For the material below, return exactly the lines starting at the one holding "This screenshot has width=706, height=1568." and ending at the one holding "Task: Open network", counting both as part of the range.

= Beginning of Section =

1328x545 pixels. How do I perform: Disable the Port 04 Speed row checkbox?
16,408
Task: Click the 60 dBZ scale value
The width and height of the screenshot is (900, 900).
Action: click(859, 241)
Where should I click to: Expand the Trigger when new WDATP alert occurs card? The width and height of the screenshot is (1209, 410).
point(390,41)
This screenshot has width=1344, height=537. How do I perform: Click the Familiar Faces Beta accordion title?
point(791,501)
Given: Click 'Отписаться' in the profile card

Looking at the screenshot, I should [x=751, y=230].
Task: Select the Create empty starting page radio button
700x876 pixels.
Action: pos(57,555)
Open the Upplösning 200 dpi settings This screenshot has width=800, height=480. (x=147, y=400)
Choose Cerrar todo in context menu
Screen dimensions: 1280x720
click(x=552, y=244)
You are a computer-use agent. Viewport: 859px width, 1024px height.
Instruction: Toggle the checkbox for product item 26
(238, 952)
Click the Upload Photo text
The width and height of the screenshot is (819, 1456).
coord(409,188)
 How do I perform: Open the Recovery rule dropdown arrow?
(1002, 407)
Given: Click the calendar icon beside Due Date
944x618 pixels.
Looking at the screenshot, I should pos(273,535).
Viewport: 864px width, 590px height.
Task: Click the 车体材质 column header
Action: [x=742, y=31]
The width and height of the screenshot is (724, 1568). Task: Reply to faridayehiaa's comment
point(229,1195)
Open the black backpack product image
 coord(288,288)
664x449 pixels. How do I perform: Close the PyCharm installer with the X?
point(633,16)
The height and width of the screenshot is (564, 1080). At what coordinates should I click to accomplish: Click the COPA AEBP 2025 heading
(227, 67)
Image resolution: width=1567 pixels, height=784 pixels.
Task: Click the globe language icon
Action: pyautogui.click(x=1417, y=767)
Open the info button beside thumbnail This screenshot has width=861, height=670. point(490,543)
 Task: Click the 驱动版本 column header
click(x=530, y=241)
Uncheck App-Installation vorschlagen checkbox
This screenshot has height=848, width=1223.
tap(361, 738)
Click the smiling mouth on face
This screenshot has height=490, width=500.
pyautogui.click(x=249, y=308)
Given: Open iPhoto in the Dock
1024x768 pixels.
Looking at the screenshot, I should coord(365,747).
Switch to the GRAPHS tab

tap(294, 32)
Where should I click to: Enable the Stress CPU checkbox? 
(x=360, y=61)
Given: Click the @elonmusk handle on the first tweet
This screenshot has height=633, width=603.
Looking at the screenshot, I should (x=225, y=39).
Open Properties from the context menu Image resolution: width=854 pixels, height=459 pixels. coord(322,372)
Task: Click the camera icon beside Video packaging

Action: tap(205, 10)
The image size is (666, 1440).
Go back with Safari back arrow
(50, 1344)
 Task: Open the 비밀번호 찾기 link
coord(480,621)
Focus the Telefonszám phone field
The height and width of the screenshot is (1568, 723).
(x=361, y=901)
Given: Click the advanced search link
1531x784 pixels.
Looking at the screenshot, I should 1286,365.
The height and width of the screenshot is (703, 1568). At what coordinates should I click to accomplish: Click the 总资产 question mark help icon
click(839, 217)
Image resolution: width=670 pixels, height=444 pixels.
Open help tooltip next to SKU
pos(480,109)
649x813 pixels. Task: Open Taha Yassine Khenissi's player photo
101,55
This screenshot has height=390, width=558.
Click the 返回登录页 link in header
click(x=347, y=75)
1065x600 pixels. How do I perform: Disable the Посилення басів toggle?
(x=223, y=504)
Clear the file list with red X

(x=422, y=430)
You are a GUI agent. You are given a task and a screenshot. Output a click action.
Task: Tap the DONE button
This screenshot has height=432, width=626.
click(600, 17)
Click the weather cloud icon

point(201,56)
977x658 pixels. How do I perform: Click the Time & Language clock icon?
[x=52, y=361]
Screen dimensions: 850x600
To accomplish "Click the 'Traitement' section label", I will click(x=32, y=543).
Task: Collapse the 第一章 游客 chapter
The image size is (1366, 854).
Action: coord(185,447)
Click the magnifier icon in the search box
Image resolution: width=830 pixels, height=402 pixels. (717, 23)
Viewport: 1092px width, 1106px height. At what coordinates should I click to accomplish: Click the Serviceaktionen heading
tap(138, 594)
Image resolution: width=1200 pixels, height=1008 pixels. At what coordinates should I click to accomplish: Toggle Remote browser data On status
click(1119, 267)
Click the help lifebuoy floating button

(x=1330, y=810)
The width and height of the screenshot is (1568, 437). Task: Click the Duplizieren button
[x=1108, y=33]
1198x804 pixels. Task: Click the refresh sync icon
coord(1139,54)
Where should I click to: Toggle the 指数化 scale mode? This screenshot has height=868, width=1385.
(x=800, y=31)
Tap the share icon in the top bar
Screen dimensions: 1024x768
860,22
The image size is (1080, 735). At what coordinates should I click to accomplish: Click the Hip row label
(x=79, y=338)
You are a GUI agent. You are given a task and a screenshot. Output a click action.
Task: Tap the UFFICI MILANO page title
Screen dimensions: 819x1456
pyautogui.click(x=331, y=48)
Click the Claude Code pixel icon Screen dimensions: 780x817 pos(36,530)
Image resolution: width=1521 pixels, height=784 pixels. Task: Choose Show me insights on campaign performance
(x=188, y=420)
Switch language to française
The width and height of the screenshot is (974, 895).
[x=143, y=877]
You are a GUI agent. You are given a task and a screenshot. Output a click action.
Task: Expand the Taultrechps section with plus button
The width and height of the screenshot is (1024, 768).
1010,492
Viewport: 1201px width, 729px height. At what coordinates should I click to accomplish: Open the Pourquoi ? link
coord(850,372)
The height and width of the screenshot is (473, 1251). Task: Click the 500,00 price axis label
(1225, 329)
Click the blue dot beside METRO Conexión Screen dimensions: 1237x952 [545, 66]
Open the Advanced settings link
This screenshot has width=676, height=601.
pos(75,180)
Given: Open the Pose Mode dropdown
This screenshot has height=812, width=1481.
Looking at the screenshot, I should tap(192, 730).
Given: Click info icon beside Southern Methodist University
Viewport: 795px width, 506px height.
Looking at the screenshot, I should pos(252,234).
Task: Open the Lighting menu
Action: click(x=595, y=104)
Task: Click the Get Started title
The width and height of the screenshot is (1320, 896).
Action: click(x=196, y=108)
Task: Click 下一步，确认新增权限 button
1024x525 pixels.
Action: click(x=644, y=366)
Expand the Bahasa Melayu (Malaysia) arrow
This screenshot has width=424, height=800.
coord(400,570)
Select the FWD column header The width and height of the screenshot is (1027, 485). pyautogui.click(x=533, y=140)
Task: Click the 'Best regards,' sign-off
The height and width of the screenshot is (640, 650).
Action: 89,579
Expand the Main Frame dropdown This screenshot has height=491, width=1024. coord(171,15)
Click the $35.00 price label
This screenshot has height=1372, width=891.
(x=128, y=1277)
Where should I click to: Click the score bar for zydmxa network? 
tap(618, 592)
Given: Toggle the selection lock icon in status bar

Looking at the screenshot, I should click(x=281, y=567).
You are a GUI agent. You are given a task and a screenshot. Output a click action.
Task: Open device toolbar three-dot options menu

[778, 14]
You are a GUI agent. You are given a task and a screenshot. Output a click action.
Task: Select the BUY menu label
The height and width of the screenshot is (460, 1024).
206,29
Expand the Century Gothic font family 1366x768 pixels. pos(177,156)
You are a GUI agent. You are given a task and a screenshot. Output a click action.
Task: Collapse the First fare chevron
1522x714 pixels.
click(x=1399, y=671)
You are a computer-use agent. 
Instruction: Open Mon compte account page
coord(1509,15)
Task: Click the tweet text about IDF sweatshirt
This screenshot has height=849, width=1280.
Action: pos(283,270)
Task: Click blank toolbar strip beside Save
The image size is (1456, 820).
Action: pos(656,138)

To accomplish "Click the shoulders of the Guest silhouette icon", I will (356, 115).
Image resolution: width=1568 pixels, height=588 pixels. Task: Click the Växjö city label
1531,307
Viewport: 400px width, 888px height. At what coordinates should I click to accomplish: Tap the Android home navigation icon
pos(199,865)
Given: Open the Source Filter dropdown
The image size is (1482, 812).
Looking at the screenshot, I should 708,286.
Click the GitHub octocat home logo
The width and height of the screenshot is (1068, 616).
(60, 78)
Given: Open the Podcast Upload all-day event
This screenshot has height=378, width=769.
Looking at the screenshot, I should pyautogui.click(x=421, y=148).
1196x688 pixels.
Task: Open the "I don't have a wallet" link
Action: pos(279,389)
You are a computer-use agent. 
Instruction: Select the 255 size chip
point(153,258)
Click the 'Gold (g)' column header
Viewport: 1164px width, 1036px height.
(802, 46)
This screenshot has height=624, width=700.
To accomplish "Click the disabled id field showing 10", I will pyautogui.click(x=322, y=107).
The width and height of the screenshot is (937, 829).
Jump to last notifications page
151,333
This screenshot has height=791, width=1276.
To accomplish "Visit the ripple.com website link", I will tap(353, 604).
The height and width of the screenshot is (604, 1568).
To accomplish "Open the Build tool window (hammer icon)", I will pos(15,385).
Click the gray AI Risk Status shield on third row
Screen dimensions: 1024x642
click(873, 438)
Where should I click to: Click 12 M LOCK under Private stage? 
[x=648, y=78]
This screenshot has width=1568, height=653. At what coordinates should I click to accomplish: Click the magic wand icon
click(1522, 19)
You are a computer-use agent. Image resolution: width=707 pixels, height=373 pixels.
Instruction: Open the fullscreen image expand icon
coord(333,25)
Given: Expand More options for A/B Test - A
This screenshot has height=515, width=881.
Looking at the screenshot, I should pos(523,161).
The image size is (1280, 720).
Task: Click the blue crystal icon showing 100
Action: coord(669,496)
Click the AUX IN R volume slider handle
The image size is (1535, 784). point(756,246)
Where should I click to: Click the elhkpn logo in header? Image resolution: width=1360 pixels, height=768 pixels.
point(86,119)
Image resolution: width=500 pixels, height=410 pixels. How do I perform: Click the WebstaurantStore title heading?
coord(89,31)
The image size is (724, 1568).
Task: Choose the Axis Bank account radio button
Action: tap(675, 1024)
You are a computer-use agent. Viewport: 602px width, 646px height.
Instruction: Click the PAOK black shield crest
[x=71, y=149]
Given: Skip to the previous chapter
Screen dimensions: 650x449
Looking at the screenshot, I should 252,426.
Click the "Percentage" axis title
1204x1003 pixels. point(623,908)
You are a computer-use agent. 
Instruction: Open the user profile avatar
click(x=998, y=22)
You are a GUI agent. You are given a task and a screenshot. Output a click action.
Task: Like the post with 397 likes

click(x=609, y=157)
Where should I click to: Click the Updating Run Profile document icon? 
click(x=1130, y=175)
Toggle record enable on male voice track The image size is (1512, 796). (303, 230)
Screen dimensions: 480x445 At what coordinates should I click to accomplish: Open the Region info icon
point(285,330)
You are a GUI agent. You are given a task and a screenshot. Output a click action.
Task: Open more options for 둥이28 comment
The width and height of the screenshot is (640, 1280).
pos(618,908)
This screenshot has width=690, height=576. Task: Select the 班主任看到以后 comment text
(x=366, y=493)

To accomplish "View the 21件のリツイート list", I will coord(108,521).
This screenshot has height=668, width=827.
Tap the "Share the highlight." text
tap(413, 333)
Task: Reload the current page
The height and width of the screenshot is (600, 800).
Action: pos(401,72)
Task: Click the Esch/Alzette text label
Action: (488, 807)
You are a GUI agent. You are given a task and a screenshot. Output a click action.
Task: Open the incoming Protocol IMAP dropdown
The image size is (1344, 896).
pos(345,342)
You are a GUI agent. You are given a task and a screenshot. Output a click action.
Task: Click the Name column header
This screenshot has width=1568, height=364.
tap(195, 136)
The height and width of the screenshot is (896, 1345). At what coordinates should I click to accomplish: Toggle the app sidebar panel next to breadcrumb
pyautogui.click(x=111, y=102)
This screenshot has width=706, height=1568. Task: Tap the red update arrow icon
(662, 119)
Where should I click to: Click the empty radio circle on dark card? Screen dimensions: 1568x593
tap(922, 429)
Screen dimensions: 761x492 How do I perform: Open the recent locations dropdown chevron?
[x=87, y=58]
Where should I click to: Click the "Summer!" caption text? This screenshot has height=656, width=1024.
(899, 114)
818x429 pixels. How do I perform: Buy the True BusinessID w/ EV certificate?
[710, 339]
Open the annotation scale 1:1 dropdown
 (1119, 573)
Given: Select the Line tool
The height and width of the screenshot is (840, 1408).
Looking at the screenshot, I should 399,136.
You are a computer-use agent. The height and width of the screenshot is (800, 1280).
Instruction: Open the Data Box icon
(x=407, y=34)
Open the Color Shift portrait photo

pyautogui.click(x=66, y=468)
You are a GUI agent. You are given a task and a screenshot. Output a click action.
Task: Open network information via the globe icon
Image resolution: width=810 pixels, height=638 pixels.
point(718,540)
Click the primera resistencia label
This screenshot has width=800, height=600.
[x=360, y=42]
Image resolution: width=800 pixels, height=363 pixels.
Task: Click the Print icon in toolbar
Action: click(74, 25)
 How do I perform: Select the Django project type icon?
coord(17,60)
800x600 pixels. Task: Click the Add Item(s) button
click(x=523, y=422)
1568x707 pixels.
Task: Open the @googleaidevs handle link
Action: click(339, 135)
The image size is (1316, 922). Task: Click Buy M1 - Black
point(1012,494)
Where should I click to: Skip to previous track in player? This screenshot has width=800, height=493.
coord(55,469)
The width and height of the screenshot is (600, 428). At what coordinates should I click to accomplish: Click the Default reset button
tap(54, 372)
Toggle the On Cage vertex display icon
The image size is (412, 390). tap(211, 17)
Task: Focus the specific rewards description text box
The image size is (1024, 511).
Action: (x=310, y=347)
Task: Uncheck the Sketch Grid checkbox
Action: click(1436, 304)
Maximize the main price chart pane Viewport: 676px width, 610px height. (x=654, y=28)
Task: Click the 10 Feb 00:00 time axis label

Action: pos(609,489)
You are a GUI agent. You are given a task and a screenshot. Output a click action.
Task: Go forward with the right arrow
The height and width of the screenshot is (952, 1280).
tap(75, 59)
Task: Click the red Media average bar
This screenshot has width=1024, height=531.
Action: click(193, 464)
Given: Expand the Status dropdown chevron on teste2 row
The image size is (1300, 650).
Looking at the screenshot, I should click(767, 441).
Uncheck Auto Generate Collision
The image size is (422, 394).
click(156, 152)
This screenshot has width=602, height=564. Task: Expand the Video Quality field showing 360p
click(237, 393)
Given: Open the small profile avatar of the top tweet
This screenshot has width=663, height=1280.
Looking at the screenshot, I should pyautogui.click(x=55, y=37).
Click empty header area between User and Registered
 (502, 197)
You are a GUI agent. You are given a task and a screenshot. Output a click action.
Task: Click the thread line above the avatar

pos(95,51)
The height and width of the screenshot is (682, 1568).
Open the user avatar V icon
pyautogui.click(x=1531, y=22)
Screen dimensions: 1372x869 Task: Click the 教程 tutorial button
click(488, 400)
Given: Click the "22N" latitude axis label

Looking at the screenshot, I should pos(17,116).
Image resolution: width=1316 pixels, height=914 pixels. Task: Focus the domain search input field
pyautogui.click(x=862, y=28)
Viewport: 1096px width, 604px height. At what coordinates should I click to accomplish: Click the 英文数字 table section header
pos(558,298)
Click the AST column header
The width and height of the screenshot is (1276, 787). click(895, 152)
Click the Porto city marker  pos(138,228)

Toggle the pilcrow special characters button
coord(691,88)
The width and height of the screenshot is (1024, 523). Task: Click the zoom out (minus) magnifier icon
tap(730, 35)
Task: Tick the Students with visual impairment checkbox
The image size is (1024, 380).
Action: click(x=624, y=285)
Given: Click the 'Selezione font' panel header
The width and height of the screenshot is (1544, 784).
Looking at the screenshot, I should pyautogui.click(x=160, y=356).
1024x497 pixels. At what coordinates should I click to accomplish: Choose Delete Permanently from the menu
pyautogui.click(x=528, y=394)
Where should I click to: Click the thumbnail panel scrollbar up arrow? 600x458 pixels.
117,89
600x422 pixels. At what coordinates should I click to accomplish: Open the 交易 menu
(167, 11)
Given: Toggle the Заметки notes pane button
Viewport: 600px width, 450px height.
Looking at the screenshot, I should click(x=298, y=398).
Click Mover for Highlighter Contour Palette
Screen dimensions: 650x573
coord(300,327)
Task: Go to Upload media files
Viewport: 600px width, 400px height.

= End of Section =

**Answer section:**
This screenshot has width=706, height=1568. Task: Tap the red update arrow icon
(662, 119)
Where should I click to: Click the empty radio circle on dark card? Screen dimensions: 1568x593
tap(922, 429)
Screen dimensions: 761x492 How do I perform: Open the recent locations dropdown chevron?
[x=87, y=58]
Where should I click to: Click the "Summer!" caption text? This screenshot has height=656, width=1024.
(899, 114)
818x429 pixels. How do I perform: Buy the True BusinessID w/ EV certificate?
[710, 339]
Open the annotation scale 1:1 dropdown
 (1119, 573)
Given: Select the Line tool
The height and width of the screenshot is (840, 1408).
Looking at the screenshot, I should 399,136.
You are a computer-use agent. The height and width of the screenshot is (800, 1280).
Instruction: Open the Data Box icon
(x=407, y=34)
Open the Color Shift portrait photo

pyautogui.click(x=66, y=468)
You are a GUI agent. You are given a task and a screenshot. Output a click action.
Task: Open network information via the globe icon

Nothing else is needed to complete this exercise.